▶ What this task involves
The response must reproduce exactly every line of the material below holding the word "arrow".

▶ Recorded information
⁂
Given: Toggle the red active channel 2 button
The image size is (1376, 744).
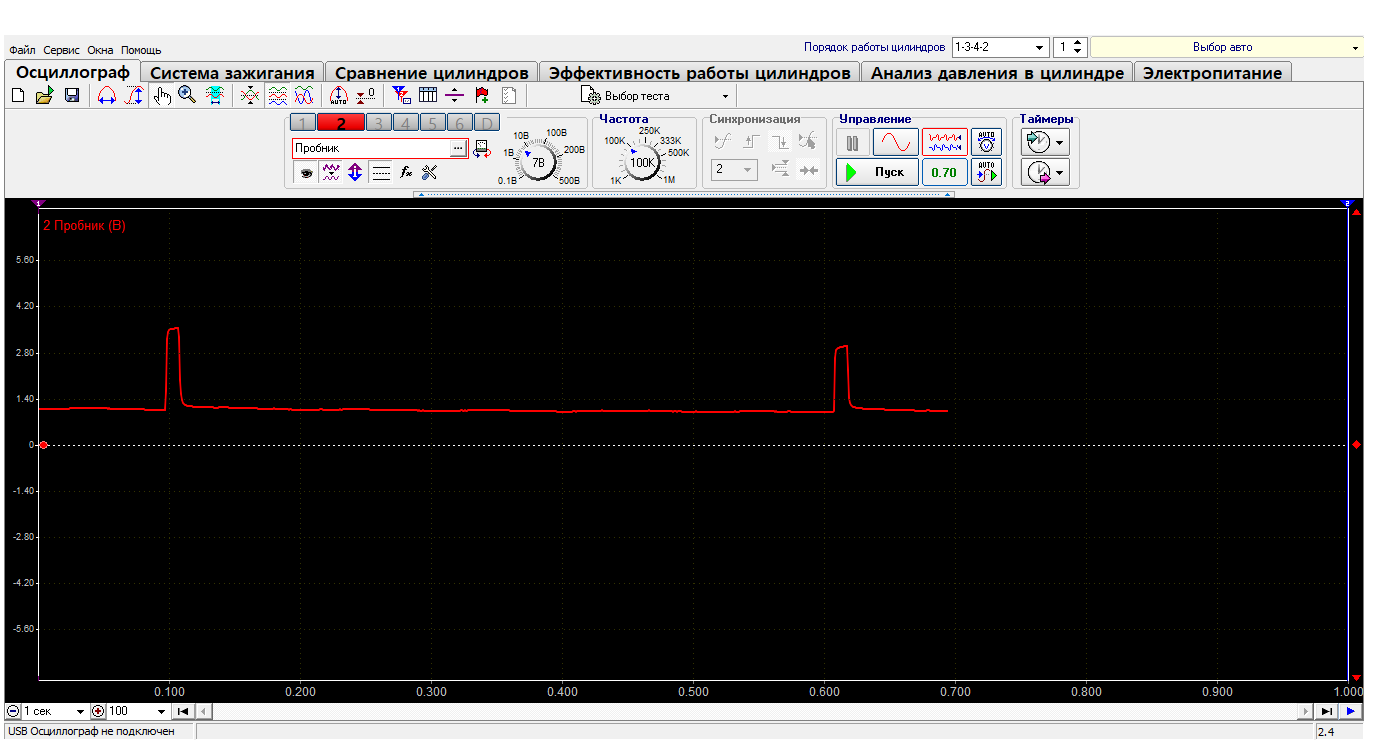Looking at the screenshot, I should 341,123.
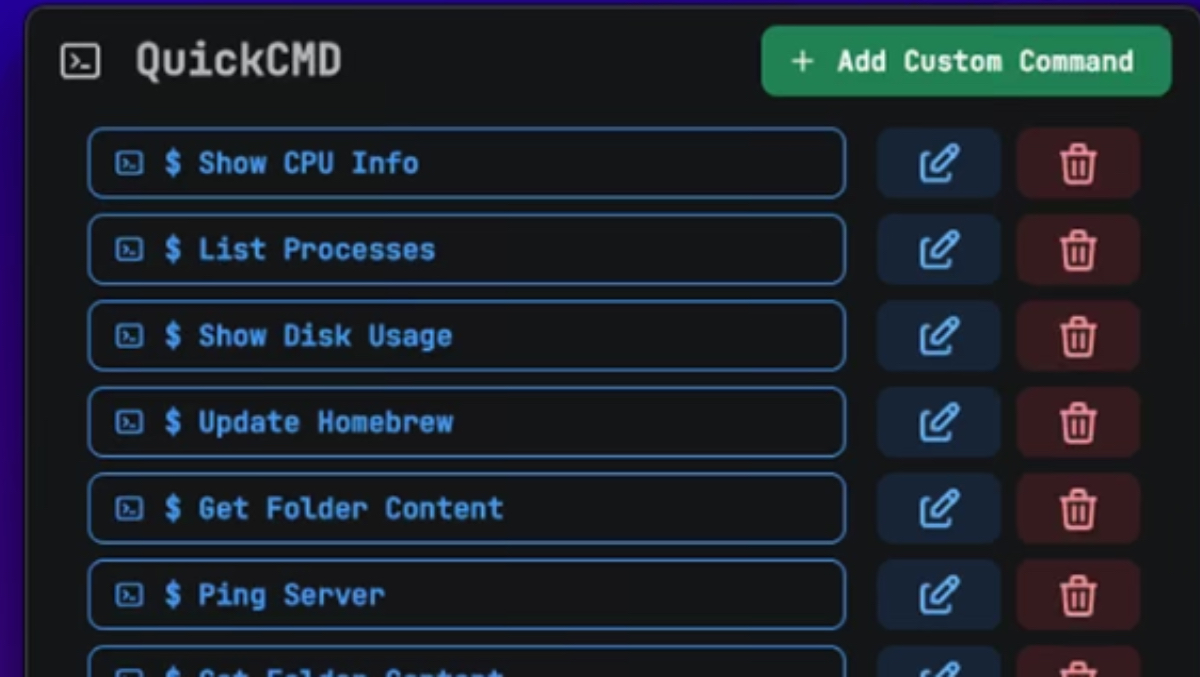
Task: Delete the List Processes command
Action: coord(1078,249)
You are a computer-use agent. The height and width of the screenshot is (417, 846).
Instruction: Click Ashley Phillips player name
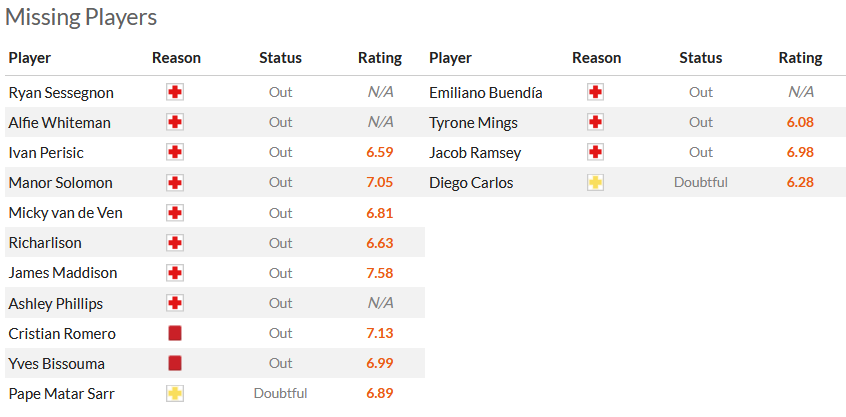55,303
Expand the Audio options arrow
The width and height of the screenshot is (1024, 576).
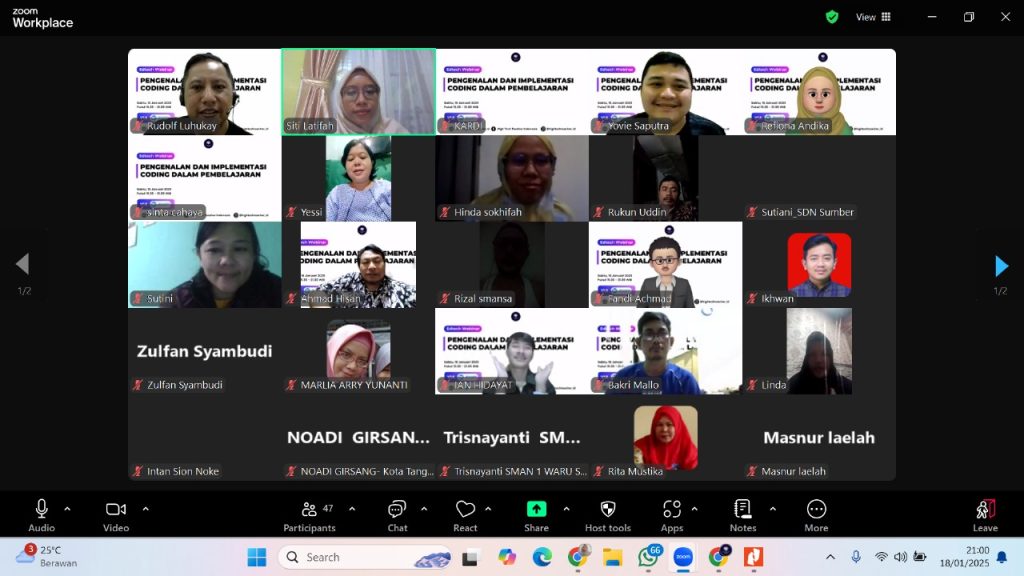point(67,509)
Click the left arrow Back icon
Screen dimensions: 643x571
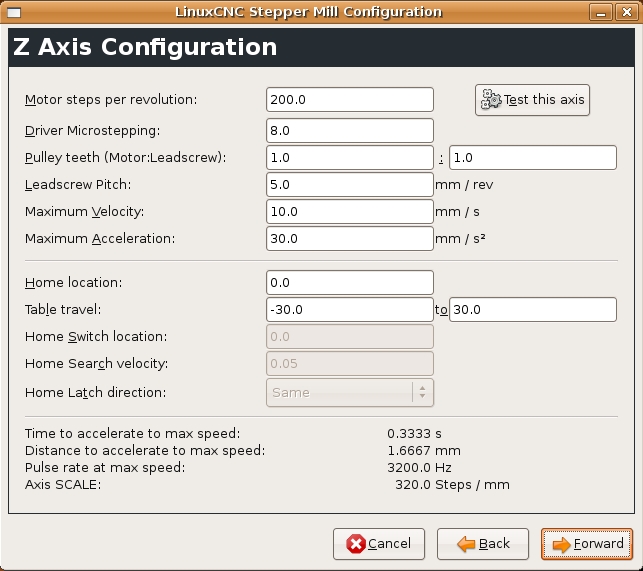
⁂
▶ Written solution
Expand the Audio options arrow
Click the left arrow Back icon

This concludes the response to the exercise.